L’esistenza della maxi inchiesta e l’imminente richiesta di rinvio a giudizio è stata svelata nei giorni scorsi durante la requisitoria dei pubblici ministeri Bruno Brucoli e Francesca Mazzocco della Direzione distrettuale antimafia di Palermo. Prima di chiedere condanne pesantissime, i pm hanno ripercorso le vicende contestate agli imputati. Alla fine dell’udienza hanno depositato quasi mille pagine di requisitoria scritta al giudice per l’udienza preliminare Marco Gaeta che dovrà emettere la sentenza.

Ricostruendo le singole ipotesi di estorsione sono emersi i nomi di commercianti e negozianti. Sono stati convocati da poliziotti e carabinieri dopo il blitz del luglio 2021 e hanno negato di avere pagato. Lo hanno fatto, dicono gli investigatori, di fronte all’evidenza delle intercettazioni. In questa maniera sarebbero divenuti complici dei mafiosi. Hanno spiegato di non avere subito né minacce, né richieste di soldi, ma i pm non gli hanno creduto.
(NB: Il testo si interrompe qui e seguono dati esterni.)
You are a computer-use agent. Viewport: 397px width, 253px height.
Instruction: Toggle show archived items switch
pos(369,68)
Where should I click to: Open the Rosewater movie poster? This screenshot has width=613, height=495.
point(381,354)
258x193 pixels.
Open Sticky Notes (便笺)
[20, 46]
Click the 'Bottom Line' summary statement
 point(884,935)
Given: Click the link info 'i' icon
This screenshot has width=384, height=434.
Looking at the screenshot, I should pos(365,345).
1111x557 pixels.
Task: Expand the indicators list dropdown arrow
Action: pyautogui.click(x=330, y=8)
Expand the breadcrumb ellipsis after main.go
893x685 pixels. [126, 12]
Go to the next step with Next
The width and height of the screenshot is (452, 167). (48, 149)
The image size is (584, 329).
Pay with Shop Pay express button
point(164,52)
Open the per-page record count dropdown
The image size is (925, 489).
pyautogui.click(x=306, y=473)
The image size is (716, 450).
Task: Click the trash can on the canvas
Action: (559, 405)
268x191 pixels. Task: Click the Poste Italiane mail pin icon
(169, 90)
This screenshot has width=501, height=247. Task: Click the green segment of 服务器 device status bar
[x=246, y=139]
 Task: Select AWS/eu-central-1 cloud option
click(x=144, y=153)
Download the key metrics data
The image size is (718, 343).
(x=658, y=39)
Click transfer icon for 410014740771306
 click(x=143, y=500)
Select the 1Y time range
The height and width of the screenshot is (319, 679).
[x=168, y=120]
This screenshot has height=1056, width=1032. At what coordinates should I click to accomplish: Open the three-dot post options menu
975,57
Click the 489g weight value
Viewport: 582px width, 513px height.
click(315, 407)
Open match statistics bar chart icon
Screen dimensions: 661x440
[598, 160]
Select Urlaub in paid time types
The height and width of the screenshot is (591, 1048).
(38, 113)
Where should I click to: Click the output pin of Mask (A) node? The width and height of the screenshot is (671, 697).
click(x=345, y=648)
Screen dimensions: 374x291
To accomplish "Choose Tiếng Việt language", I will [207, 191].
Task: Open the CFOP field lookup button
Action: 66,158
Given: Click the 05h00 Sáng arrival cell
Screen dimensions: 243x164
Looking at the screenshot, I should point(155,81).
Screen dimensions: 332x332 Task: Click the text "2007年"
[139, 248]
Ecco chi avrebbe negato il pizzo

“Il testimone è stato iscritto nel registro degli indagati per favoreggiamento”, hanno ripetuto i rappresentanti dell’accusa per un lungo elenco di nomi: Giampiero Cannella (amministratore della 3D srl), Ignazio Marciante (amministratore della Trinacria Gas sas), Giulio Matranga (gestore della macelleria “La fantasia della carne”), Bernardo e Salvatore Martino (titolari della rivendita di alimentari “Salumi e carni”), Alessandro Tinnirello (titolare del negozio “Polli alla brace”), Giuseppe Airò (gestore del “Night life”), Deborah Polito (titolare di dell’impresa “Animal shopping”), Paolo Vaccarella (titolare di “Paolo bar”), Giovanni Visconti (fino al gennaio 2020 amministratore della società “Nova recicling metalli srl), Maria Prestigiacomo (titolare della “Pizzeria al Galeone”), Rosario Messina (titolare del bar tabacchi Messina), Antonino e Girolamo Giacalone (rispettivamente dipendente e titolare della “Giacalone mobili”), Antonio Pellegrino (titolare della “Autoricambi express”), Fabrizio Aruta (titolare dell’officina “A.F. Gomme”), Rosario Carmelo Fulvo (titolare della “Autofficina meccanica fratelli Fulvo Rosario e Giuseppe”), Carlo Brancato (titolare di fatto del panificio-gastronomia-pizzeria “Signor Carlo Brancato Pietro”), Cristian Onofrio Biancucci (titolare della “Elio Salumi”), Giovanni Nuccio (gestore della macelleria “I piaceri della carne di Mangiapane Maria”), Giuseppe Lo Negro (titolare della ditta che si occupa della produzione e vendita d’asporto di frattaglie), Salvatore Meli (titolare del bar Tiffany), Antonio Rispetta (socio ed amministratore della ditta di trasporto merci “L.T.R. srl”), Salvatore Giardina (titolare del panificio di via Messina Marine 611), Francesco Sparacello (titolare dell’omonima macelleria), Vincenzo Sinagra (socio unico ed amministratore della “Euro casa Sinagra srl”), Giacomo Pampillonia (gestore di una rivendita abusiva di carni e frattaglie), Giovan Battista Caruso (gestore della “G&G Coffee” di Caruso Vincenzo Ronny), Mercurio Sardina (gestore del bar Ambra dal dicembre 2019), Tommaso Calabria (titolare e gestore del bar Ambra fino al dicembre 2019), Emanuele Pietro Binario (titolare del Bar dei Paletti).

Pizzo e silenzi

Scorrendo l’elenco si trova la conferma di quanto sia ancora diffuso il fenomeno del racket, nonostante grazie ai blitz delle forze dell’ordine mandanti ed estorsori finiscano ciclicamente in carcere. Si paga non solo per paura, ma anche per convenienza e connivenza.

Il clan di Ciaculli, che secondo la Dda era guidato da Giuseppe Greco, aveva un drappello di uomini del racket sempre in movimento. A coordinarli sarebbe stato Maurizio Di Fede. Le intercettazioni hanno smascherato la sua attività: “Cominciamo con i miei… così me li scrivo… quindi io ho questo, me li ha dati tutti per Natale…”.

I commercianti convocati come testimoni erano più di 40. Solo in sette non hanno visto cambiare la loro posizione. Gli altri da testimoni sono diventati complici e per loro la Procura chiederà il processo.